Une autre étude, celle-ci également publiée par l’ISQ[3], faisait état des parts de marché du livre édité au Québec pour l’année 2009, celles-ci s’établissant à 42% tous genres confondus, soit 36% pour le livre de littérature générale et 65% pour le livre scolaire.

À la lumière de ces données, l’on peut déduire que les éditeurs québécois œuvrent dans un marché où la moitié de la population ne lit pas et où l’autre moitié consomme majoritairement des livres publiés à l’étranger.
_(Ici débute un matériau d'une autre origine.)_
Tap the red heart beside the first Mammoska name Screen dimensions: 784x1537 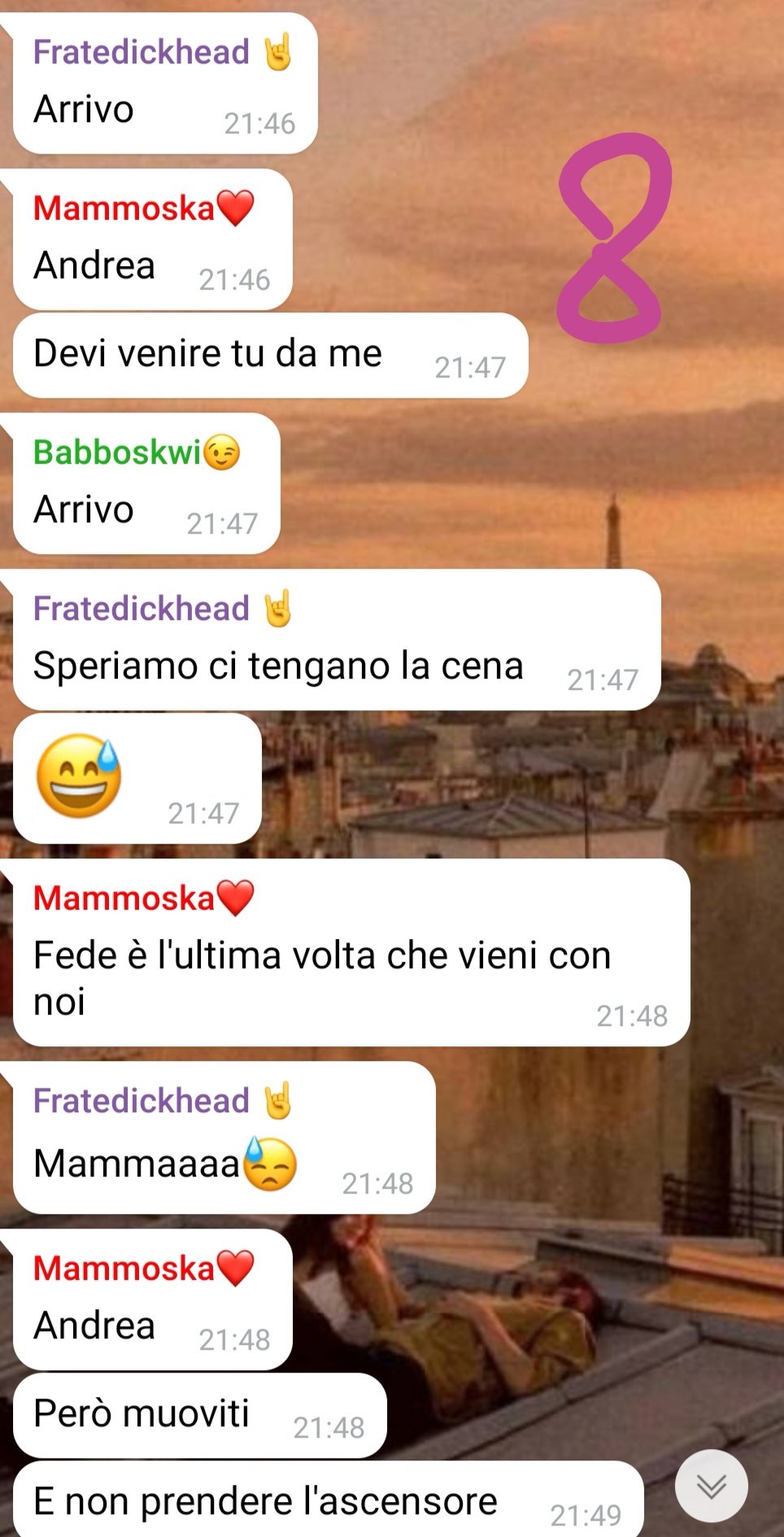coord(236,208)
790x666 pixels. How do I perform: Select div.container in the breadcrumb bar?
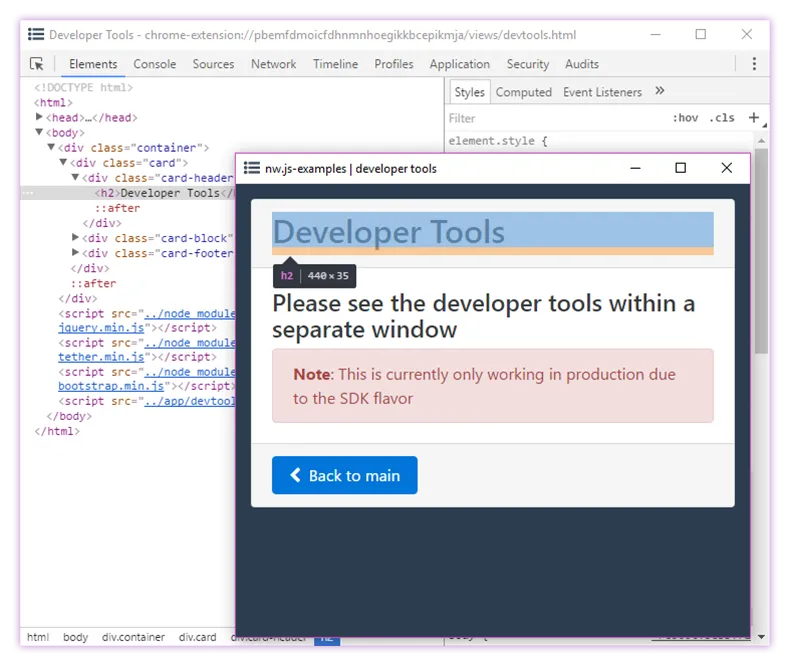133,637
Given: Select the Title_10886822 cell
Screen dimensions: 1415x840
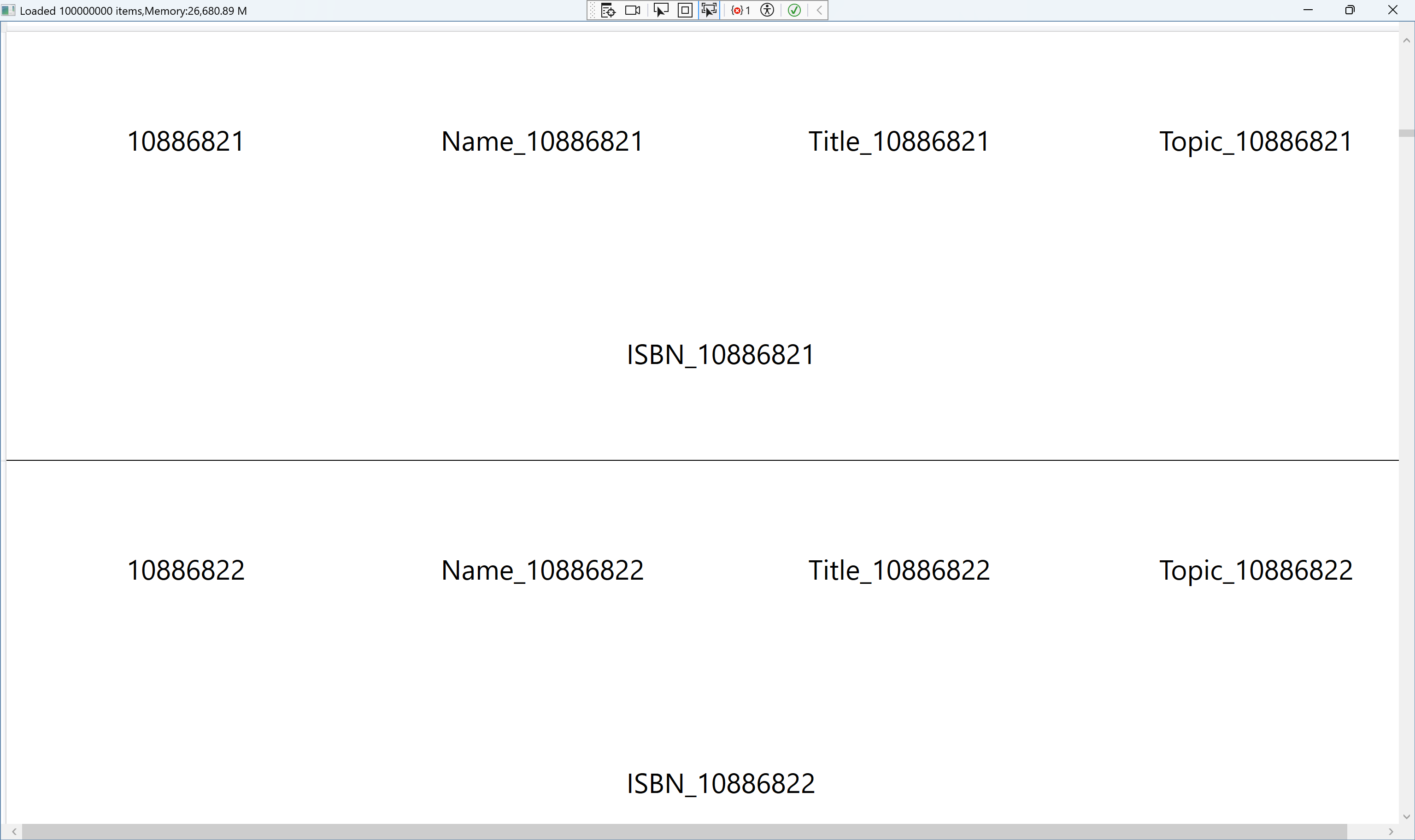Looking at the screenshot, I should [899, 570].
Qui plus est, l’émergence du numérique et de la vente en ligne semble causer un certain déplacement des ventes au détail des librairies québécoises vers des plateformes en ligne majoritairement étrangères.

Devant ce sombre tableau, le réflexe de plusieurs pourrait être de trouver l’herbe plus verte chez nos voisins, qu’ils soient américains, canadiens, français ou britanniques. Et à mon avis, c’est bien là que se trouve la solution…

En effet, d’ici à ce qu’une véritable politique québécoise d’alphabétisation soit adoptée et que des programmes d’incitation à l’achat de livres édités au Québec soient mis en place (remise qualitative aux libraires, incitatif financier aux bibliothèques publiques, obligations minimales aux bibliothèques scolaires, tarifs publicitaires réduits dans les médias québécois, etc.), le développement des ventes à l’exportation demeure une solution des plus avisées, d’autant que de multiples programmes d’aide à l’exportation s’offrent aux éditeurs du Québec, notamment ceux de la SODEC. Qu’il s’agisse d’exporter vos livres vers les pays francophones d’Europe, des Amériques ou d’Afrique, ou qu’il s’agisse de vendre vos droits de traduction ou de réimpression à des partenaires à l’étranger, il n’en tient qu’à vous !




[2] LEGENDRE, R. (2005). Dictionnaire actuel de l’éducation, 3e édition, Montréal, Guérin Éditeur, 1584 p.